Q1 operating income at FedEx Freight was up by 30% to $176 million, benefiting from higher LTL revenue per shipment. Higher base rates, increased weight per shipment and higher fuel surcharges lifted revenue by 6% to $1.75 billion. Average daily less-than-truckload (LTL) shipments grew 1% as the company continued its focus on revenue quality.

As for FedEx's guidance, EVP and CFO, Alan B. Graf, told a conference call with analysts that the company was projecting adjusted earnings to be in the $12 to $12.80 per diluted share range for fiscal year 2018 “before year end mark-to-market pension accounting adjustments, TNT Express integration expenses and certain first quarter FedEx trade networks legal charges, driven by continued improvement in base pricing and volume growth.”

He underlined that without the cyberattack on TNT, annual guidance would probably have remained unchanged.

“During the remainder of FY18 we will continue to execute our TNT integration plans. The integration process is complex as it spans over 200 companies and involves combining our pickup and delivery operations at a local level, our global and regional air and ground networks and our extensive operations, customs clearance, sales and back office information technology system,” he explained. Graf said the integration was expected to be completed by the end of fiscal year 2020.

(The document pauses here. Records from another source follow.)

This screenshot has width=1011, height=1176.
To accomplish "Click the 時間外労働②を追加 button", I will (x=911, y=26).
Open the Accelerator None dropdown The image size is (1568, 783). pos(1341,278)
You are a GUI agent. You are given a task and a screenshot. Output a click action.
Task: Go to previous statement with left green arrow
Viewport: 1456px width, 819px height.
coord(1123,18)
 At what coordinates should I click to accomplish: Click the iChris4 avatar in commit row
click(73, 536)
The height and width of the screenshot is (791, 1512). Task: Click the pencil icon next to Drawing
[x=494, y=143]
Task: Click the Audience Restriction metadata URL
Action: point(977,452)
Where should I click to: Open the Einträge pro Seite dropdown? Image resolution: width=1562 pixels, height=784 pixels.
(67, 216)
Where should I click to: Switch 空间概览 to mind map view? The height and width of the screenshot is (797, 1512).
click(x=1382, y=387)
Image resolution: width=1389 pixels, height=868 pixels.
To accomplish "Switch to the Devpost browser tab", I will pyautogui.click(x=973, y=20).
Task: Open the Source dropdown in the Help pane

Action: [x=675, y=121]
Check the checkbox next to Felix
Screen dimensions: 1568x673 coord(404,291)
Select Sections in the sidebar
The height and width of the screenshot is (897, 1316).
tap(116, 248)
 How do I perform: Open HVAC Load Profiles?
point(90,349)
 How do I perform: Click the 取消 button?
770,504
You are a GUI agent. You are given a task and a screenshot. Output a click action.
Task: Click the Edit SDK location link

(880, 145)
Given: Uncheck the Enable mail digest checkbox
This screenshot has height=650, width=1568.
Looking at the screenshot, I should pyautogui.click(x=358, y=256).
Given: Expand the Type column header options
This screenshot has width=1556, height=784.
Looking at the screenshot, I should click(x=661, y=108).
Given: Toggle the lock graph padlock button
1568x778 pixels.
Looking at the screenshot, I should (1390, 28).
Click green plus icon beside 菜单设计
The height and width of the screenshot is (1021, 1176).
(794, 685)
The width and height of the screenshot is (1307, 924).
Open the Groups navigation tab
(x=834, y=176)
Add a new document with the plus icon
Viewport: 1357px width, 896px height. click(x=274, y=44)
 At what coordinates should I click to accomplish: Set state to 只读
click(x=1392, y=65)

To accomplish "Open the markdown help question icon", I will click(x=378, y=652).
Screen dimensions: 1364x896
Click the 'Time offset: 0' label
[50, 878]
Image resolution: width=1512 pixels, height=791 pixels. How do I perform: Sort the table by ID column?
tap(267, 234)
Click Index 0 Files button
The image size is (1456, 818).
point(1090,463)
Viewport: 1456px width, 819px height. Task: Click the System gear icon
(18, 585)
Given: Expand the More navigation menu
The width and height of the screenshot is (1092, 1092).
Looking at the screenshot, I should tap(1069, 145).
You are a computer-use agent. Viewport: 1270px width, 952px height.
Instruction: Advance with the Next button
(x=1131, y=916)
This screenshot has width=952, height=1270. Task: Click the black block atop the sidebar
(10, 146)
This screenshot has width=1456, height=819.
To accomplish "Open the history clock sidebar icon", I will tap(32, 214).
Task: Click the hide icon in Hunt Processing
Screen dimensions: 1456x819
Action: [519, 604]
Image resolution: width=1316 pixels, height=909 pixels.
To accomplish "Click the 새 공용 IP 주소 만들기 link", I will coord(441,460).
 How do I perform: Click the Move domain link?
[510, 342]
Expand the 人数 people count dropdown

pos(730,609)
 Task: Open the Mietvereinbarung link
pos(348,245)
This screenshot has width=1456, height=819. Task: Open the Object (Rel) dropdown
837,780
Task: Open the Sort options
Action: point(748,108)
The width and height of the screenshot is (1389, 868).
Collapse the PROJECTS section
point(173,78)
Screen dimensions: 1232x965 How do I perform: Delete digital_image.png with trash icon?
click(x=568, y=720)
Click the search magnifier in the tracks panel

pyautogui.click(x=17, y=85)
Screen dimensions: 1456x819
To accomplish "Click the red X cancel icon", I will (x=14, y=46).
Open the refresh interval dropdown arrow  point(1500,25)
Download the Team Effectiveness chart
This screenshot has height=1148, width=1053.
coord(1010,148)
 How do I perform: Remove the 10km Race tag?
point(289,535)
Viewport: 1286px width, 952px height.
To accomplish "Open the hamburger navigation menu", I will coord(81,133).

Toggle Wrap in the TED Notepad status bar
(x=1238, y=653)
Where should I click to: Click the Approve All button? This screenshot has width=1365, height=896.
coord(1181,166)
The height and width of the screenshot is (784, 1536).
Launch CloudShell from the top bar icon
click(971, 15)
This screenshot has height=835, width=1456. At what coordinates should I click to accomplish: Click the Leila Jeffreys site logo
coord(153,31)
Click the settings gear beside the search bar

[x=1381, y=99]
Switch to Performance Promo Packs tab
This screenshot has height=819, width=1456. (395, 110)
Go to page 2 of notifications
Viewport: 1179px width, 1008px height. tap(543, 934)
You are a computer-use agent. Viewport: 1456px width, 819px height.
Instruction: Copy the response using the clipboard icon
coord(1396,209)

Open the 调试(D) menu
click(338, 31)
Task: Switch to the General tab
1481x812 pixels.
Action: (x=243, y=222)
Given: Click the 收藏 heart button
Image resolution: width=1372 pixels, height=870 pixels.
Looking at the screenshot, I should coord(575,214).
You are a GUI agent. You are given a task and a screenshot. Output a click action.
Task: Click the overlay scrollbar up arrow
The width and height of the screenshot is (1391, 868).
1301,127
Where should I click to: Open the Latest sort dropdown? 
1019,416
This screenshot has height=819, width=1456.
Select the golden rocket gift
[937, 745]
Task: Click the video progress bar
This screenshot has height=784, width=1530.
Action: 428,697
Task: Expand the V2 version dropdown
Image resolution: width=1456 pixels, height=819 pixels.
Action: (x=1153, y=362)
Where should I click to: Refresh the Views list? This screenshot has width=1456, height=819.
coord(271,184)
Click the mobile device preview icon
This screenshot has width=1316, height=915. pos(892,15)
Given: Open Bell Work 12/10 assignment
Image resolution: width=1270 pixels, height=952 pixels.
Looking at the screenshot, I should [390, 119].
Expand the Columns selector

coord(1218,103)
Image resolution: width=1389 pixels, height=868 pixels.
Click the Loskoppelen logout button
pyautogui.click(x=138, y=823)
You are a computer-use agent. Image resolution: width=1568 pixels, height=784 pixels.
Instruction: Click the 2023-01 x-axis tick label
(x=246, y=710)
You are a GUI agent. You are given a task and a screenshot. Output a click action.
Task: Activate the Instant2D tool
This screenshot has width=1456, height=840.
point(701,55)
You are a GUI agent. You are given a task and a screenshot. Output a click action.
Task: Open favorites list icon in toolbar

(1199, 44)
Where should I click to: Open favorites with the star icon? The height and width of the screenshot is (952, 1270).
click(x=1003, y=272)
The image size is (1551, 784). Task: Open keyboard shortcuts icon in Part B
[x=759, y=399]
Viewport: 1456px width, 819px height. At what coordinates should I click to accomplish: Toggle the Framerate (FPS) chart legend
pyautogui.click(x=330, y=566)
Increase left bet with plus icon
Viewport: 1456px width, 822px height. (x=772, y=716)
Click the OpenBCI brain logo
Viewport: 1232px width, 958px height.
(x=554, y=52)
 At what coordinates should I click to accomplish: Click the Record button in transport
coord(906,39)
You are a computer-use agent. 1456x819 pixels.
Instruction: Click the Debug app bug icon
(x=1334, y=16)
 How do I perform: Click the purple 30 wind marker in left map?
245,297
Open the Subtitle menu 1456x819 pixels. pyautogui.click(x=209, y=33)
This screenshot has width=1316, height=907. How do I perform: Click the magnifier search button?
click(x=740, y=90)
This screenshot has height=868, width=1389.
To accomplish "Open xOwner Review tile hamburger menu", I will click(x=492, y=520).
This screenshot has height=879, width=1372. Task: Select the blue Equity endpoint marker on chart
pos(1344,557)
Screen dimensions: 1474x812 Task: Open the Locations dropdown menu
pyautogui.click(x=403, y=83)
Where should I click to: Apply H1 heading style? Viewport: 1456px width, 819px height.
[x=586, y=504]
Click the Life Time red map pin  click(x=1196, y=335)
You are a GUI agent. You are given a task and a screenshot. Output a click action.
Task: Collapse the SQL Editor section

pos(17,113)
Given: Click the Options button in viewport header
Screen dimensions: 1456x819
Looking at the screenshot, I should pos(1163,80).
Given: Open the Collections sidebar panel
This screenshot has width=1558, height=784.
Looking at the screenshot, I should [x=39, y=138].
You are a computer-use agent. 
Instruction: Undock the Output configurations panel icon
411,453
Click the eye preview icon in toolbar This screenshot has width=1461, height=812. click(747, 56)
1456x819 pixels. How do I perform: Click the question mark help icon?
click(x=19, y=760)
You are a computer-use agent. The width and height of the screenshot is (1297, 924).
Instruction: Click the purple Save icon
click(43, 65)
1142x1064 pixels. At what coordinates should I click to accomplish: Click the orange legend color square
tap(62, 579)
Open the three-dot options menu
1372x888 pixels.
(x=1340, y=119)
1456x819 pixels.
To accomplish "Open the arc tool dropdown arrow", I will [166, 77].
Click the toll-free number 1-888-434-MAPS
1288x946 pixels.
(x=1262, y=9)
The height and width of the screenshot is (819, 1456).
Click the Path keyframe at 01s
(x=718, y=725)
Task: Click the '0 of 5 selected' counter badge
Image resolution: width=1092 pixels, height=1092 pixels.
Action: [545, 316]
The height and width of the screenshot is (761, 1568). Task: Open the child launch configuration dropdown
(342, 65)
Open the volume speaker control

“We expect the aggregate integration program expense, including restructuring charges at TNT over the four years to be approximately $800 million and expect to incur approximately $350 million of these costs during FY18.”

FedEx continued to refine its integration plans, however, particularly in light of the cyberattack and as a result, the timing and amount of integration expenses and capital investments in any future period could change as the company implemented its plans.

“The expectations for FY18 that I’ve outlined are dependent on fuel prices, the pace of growth in the global economy, particularly in U.S. industrial production and the recovery of lost volumes resulting from the TNT Express cyberattack,” Graf added.